My first post here, so glad I found this great place. Hoping I could improve and learn a lot from you and contribute in the future if I can.
I have a problem with the following scenario:
Given $\Sigma= \{a,b,c,d\}$, prove that $L$ is not regular, where $$L = \{a^ib^jcd^k \mid i \geq 0; k > j > 0\}$$ using: 1) pumping lemma 2) closure properties.
Regarding 1)
Assuming that $L$ is regular, using the pumping lemma there should exist some integer $n$ (pumping length). Choosing a word $w \in L$ (not sure if I chose the right word). If $w=a^ib^jcd^k$ ($|w|>n$), but I cannot find a way to obtain $xy^i z \notin L$, would very appreciate an explanation or example of how you found the term so it can be concluded that $L$ is not regular using the pumping lemma.
Regarding 2)
Assuming that $L$ is regular, it means that $a^ib^jcd^k$ is also regular. So it should be closed under intersection, however, the form of $\{a^ib^jcd^k \mid i\geq 0;k>j>0\}$ is not regular, and it can be achieved using completion, so contradiction and because of that $L$ is not regular.

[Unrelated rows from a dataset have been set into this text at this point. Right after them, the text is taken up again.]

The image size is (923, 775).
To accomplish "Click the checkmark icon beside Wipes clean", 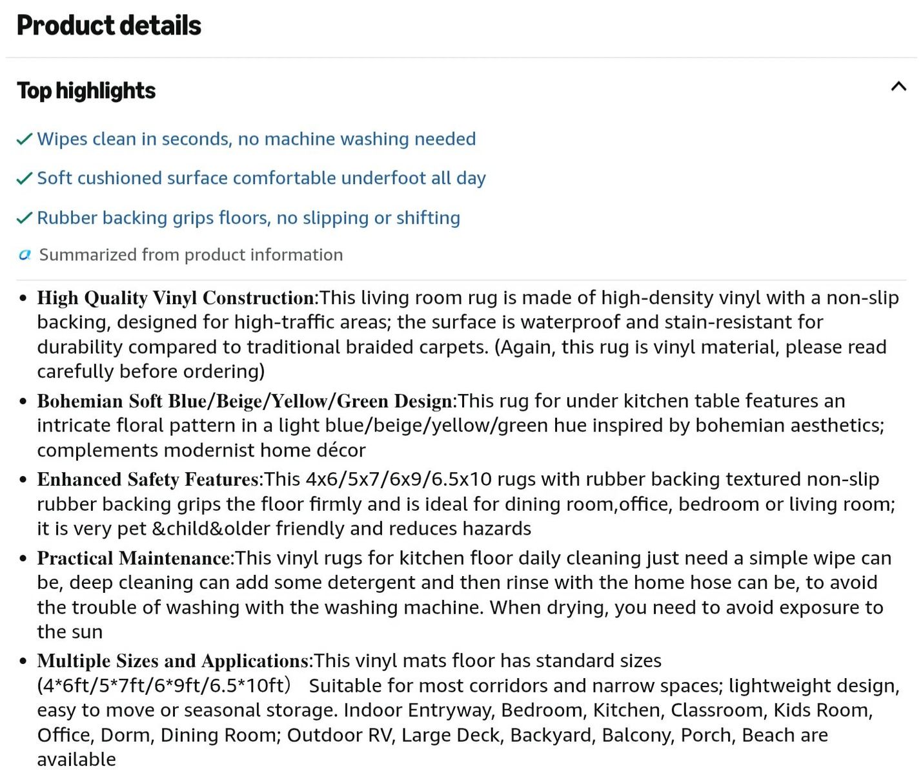I will pyautogui.click(x=25, y=139).
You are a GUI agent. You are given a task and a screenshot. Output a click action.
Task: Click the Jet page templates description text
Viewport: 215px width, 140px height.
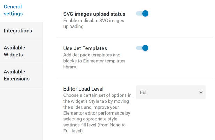pos(94,61)
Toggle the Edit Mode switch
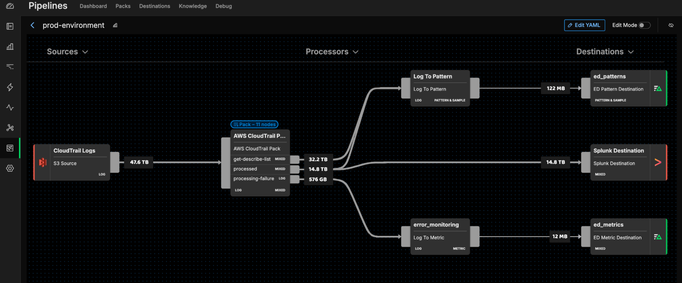The height and width of the screenshot is (283, 682). tap(644, 25)
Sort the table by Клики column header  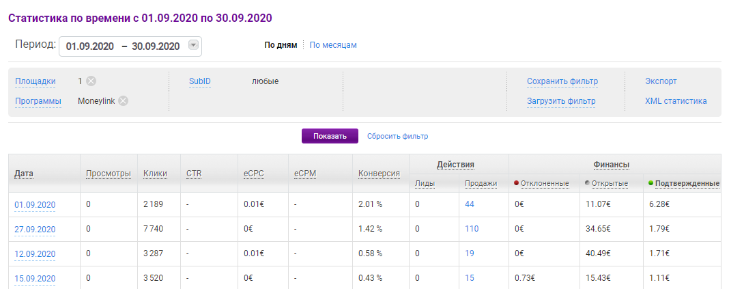tap(155, 174)
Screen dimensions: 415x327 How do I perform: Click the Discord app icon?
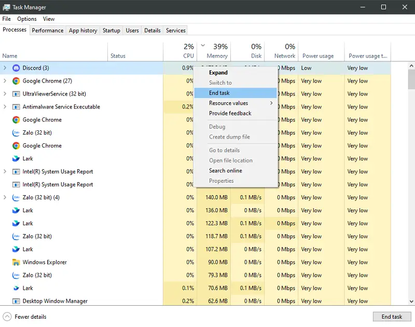pos(16,67)
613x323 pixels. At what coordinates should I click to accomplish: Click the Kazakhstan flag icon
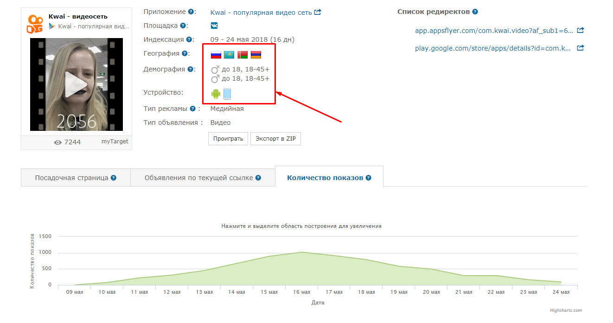[229, 55]
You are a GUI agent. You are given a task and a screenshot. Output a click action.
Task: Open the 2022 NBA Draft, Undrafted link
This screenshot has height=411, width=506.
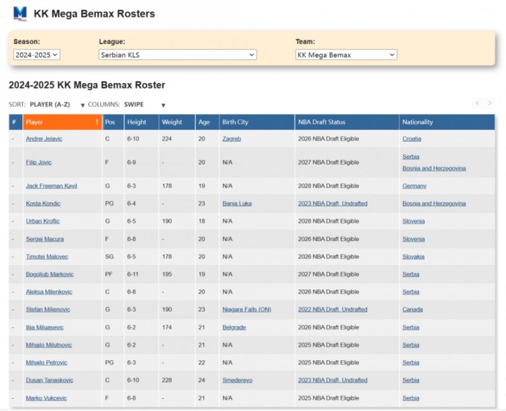[333, 310]
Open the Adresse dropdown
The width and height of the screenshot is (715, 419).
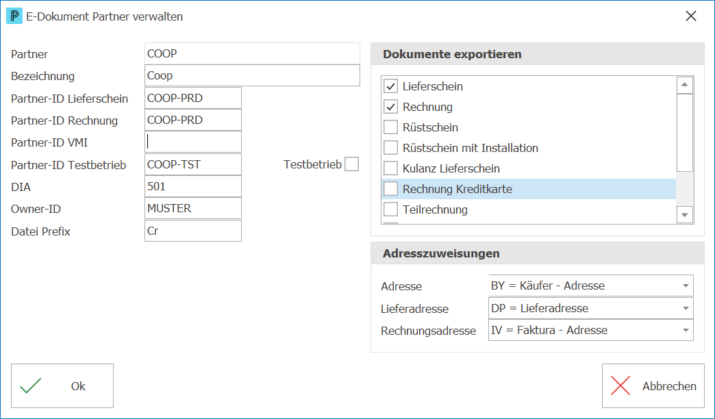(x=590, y=286)
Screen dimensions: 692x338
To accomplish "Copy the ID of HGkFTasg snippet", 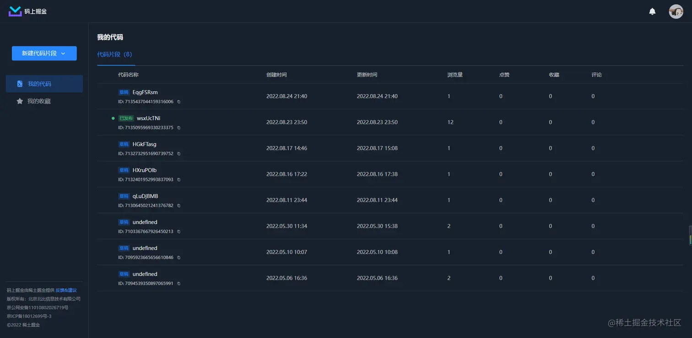I will 178,154.
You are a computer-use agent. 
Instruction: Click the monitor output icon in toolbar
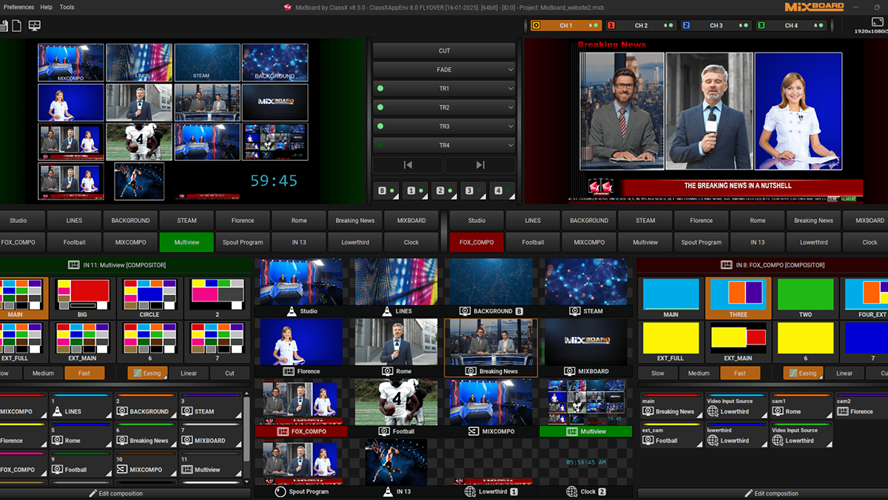34,26
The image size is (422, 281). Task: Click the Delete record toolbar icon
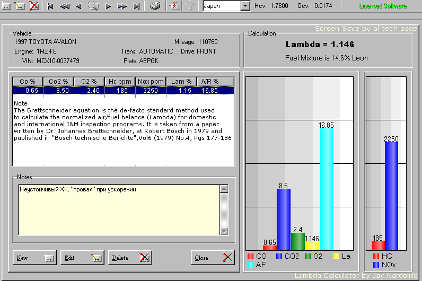34,6
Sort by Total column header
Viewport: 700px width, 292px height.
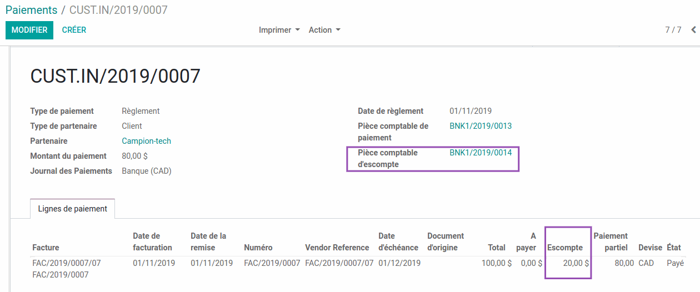pyautogui.click(x=497, y=248)
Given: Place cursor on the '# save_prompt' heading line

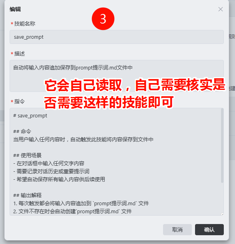Looking at the screenshot, I should [30, 116].
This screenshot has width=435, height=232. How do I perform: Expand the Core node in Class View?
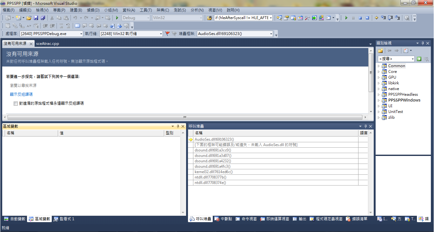click(x=378, y=72)
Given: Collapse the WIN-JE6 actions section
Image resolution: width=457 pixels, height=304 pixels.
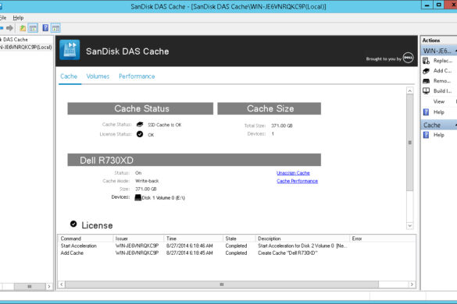Looking at the screenshot, I should [455, 51].
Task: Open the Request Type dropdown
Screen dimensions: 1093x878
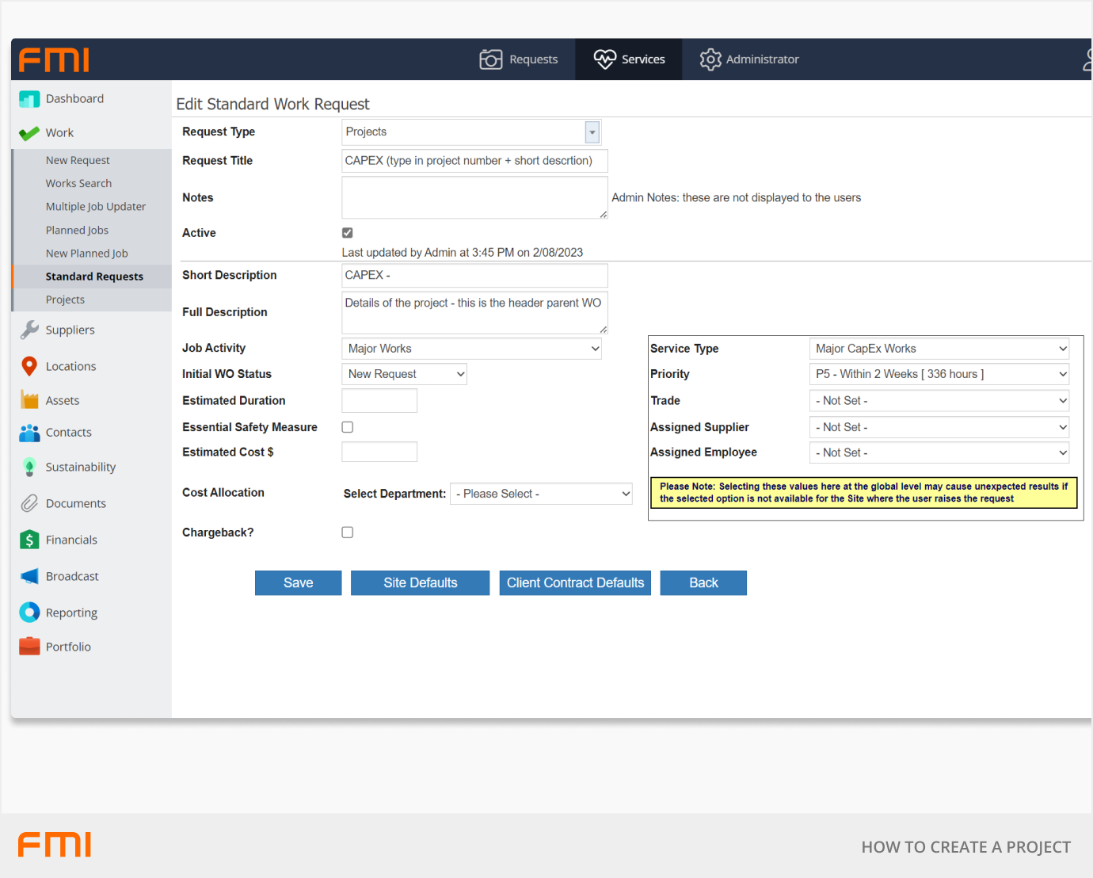Action: (x=592, y=132)
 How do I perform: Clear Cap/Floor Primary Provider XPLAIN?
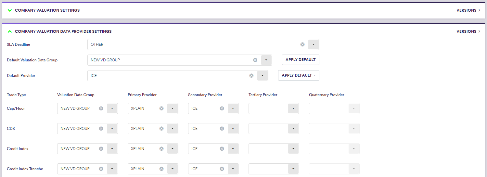(x=161, y=108)
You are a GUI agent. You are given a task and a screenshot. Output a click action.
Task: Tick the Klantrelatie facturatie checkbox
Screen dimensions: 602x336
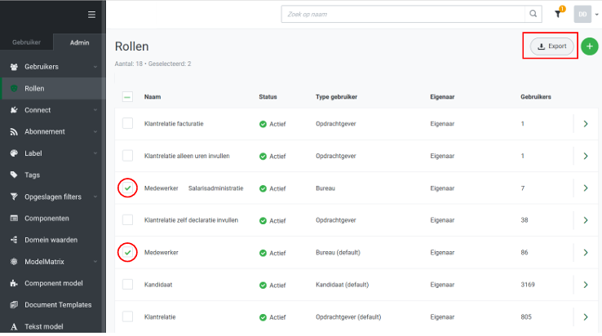pyautogui.click(x=127, y=123)
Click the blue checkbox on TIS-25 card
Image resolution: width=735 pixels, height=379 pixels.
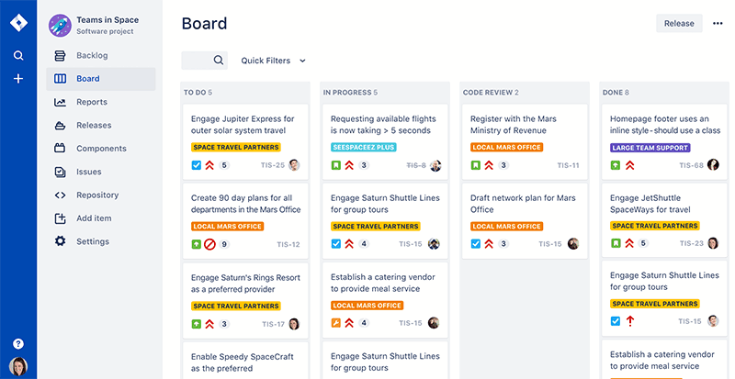(x=196, y=165)
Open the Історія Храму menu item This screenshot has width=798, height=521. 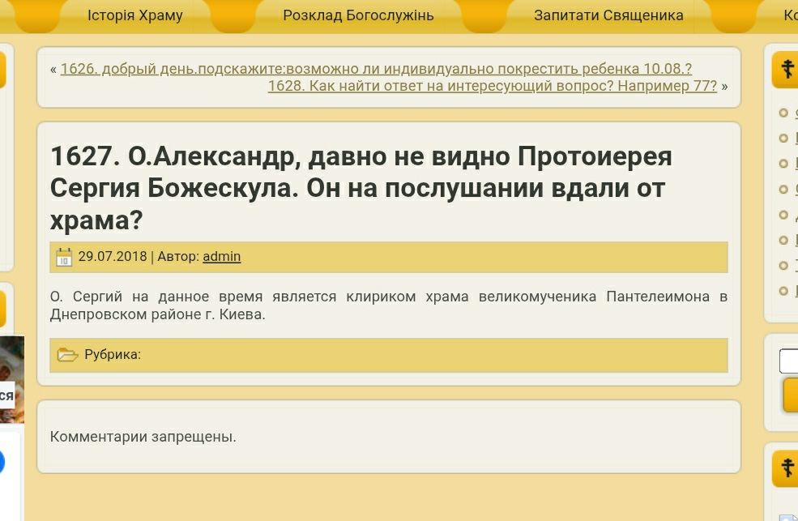point(135,15)
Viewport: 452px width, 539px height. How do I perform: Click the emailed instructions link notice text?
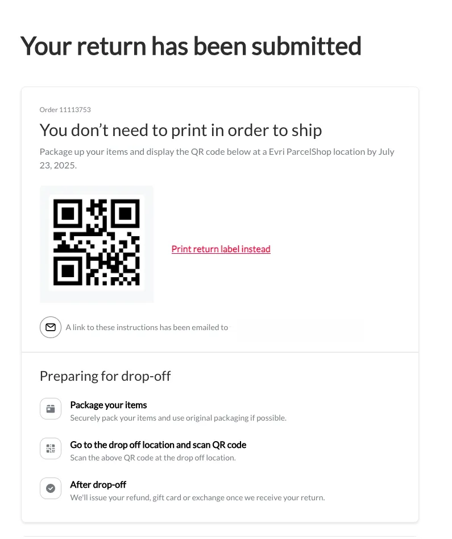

Hoping to learn from my mistakes and improve.
Thank you very much for your aid.
For (1): You assume the language satisfies the pumping lemma for some $n$. You want to choose a word that would have at least one of its letters related to $n$. A good start would be taking one of your letters $l\in w$ to be $l^n$, and using that to show that for some $i$, $xy^iz\notin L$
For (2): You want to show that if $L$ is regular, then some other language $L_{not}$ which you know is not regular, is the intersection of another regular language $L_{reg}\cap L=L_{not}$.